Wylam is a small village ten miles west
of Newcastle upon Tyne. The earliest recorded reference tells that the settlement
belonged to Tynemouth Priory. It is
believed that Guy de Balliol, Lord of
Bywell, gave Wylam to the Priory in 1085, and the lands were held until the dissolution of the monasteries in the 16th century. Once an industrial workplace with collieries
and an ironworks, it is now a commuter village for Newcastle and Hexham.
A famous man was born in the cottage
(see above) on the north bank of the Tyne. George Stephenson arrived in the
world on 9th June 1781. The
tiny cottage housed three other families along with the Stephensons and
conditions were cramped. He wasn’t the only rail pioneer in the area. Timothy
Hackworth, also born in the village, worked with Stephenson. William Hedley,
born in the nearby village of Newburn, designed the engine named Puffing Billy
in 1813, two years before Stephenson produced his first locomotive Blucher.

• TASK 1
In the Wylam passage, who is believed to have given Wylam to Tynemouth Priory?
• TASK 2
Rewrite the Wylam passage from "Wylam is a small" to "Newcastle and Hexham.", changing "commuter village" to "dormitory village".
• TASK 3
Continue the account of Wylam and its rail pioneers after its final sentence.

Dataset records
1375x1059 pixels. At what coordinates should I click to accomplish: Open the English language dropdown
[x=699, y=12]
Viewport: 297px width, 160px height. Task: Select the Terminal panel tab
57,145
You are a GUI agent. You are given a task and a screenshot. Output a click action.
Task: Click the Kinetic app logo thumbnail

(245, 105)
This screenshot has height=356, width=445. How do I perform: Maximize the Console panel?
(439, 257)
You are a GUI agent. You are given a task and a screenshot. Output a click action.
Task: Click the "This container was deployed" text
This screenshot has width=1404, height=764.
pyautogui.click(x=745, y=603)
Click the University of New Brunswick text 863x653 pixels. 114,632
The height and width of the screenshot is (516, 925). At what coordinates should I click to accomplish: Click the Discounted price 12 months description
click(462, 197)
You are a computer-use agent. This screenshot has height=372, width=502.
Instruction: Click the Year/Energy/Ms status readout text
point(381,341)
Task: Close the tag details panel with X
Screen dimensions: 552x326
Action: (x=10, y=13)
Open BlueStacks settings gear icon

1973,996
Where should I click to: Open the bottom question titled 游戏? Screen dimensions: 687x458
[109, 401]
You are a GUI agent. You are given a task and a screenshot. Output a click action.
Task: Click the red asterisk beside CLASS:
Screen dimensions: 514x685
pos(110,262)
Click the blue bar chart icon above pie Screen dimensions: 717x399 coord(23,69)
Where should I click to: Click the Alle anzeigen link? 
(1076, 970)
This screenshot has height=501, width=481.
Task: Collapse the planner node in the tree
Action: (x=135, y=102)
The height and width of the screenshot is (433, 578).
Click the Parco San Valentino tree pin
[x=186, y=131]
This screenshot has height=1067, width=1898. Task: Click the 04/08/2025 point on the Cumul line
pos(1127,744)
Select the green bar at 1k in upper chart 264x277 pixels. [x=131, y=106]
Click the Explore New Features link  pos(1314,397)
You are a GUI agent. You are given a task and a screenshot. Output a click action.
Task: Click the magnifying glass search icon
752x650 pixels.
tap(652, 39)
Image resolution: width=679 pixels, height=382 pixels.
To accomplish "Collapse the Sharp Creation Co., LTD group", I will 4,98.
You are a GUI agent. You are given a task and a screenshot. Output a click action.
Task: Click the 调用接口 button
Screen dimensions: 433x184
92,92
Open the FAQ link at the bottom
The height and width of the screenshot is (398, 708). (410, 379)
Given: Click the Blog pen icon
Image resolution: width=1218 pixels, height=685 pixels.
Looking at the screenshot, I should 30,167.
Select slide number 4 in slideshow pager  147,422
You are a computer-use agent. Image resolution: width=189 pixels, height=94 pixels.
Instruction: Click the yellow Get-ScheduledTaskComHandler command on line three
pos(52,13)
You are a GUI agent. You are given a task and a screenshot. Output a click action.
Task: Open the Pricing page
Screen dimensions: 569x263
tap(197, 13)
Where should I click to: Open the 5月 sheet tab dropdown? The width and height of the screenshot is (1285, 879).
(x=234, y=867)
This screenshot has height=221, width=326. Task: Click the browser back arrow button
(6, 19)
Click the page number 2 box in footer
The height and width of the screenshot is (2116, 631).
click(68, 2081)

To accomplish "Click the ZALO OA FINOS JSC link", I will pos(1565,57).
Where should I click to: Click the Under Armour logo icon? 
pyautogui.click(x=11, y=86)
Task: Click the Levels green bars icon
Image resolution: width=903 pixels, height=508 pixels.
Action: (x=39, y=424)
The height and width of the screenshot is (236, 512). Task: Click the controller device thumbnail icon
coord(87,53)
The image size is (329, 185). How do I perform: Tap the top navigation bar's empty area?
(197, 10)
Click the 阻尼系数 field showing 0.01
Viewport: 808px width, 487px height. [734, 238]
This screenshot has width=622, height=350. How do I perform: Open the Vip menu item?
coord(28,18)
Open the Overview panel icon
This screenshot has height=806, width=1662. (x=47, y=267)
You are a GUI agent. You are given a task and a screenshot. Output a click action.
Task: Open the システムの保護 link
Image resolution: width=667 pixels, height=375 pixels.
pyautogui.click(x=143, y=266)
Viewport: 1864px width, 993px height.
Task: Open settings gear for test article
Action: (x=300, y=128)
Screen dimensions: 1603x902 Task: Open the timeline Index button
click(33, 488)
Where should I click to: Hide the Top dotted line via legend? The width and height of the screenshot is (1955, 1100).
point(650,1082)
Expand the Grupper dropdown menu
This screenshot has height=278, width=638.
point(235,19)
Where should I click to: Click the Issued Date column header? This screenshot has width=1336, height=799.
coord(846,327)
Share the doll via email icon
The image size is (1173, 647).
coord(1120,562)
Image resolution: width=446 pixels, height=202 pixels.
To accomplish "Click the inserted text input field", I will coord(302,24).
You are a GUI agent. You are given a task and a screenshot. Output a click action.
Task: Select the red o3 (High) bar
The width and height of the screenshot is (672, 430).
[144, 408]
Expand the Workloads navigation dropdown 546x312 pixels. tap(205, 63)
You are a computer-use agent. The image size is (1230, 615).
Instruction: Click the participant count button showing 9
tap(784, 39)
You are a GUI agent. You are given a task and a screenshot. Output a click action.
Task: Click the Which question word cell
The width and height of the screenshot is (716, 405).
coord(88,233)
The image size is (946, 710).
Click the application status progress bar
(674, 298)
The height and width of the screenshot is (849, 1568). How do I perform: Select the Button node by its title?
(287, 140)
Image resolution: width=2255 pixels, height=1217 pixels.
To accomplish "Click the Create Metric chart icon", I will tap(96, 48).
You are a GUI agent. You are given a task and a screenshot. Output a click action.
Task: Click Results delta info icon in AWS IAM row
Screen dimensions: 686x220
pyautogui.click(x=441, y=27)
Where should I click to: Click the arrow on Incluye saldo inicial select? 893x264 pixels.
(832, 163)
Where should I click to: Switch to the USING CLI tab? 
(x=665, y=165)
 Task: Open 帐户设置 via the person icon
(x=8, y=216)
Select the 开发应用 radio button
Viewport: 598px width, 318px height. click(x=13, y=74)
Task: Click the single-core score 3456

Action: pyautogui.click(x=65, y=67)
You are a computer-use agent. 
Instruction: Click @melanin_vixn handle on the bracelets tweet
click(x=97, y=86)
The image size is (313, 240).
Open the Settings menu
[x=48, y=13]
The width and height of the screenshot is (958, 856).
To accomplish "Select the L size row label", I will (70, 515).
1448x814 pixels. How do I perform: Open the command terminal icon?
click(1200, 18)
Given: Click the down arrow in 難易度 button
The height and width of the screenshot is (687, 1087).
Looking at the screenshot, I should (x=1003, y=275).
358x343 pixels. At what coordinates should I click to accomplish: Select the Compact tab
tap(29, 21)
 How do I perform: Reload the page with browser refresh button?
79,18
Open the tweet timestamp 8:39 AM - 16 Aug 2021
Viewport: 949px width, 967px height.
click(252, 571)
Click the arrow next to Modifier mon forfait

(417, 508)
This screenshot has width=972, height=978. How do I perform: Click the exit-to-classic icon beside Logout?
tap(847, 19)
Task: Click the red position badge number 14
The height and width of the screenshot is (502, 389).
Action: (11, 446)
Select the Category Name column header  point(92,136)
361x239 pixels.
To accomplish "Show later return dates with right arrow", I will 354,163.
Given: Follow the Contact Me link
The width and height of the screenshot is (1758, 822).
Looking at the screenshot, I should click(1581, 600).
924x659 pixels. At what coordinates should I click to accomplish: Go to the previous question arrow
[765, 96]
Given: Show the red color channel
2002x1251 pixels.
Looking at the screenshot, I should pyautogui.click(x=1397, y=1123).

• WRITTEN RESPONSE 1
Guy de Balliol, Lord of Bywell.

• WRITTEN RESPONSE 2
Wylam is a small village ten miles west
of Newcastle upon Tyne. The earliest recorded reference tells that the settlement
belonged to Tynemouth Priory. It is
believed that Guy de Balliol, Lord of
Bywell, gave Wylam to the Priory in 1085, and the lands were held until the dissolution of the monasteries in the 16th century. Once an industrial workplace with collieries
and an ironworks, it is now a dormitory village for Newcastle and Hexham.

• WRITTEN RESPONSE 3
At 14 George worked on a farm, and by 17 became the engineman at
Water Row pit in Newburn. Still
illiterate, he paid to study reading, writing and arithmetic at night, and in
1801 became brakesman who controlled the winding gear at Black Callerton
Colliery. He courted Elizabeth
Hindmarsh, a farmer’s daughter in the area, but because her father thought him
not good enough for her, they met in secret in her orchard.
In 1802 he courted Anne Henderson,
daughter of the house in which he lodged
in Willington Quay, but she rejected his advances, so he transferred his
attention to her sister Frances and married her in 1802. They lived in one room
of a cottage in Willington Quay, east of Newcastle. He made shoes and mended
clocks to supplement his income. Their son Robert was born in 1803 and in 1804
they moved to West Moor, near Killingworth where he worked at the Killingworth
Pit. In 1806 Frances died of tuberculosis. George left his son with a local
woman and went to work in Scotland at Montrose, but returned to West Moor after
a few months when his father was blinded in a mining accident. In 1811 the
pumping engine at Killingworth stopped working and George offered to get it
working again. His success brought him the post of enginewright for all the
colliery engines at Killingworth.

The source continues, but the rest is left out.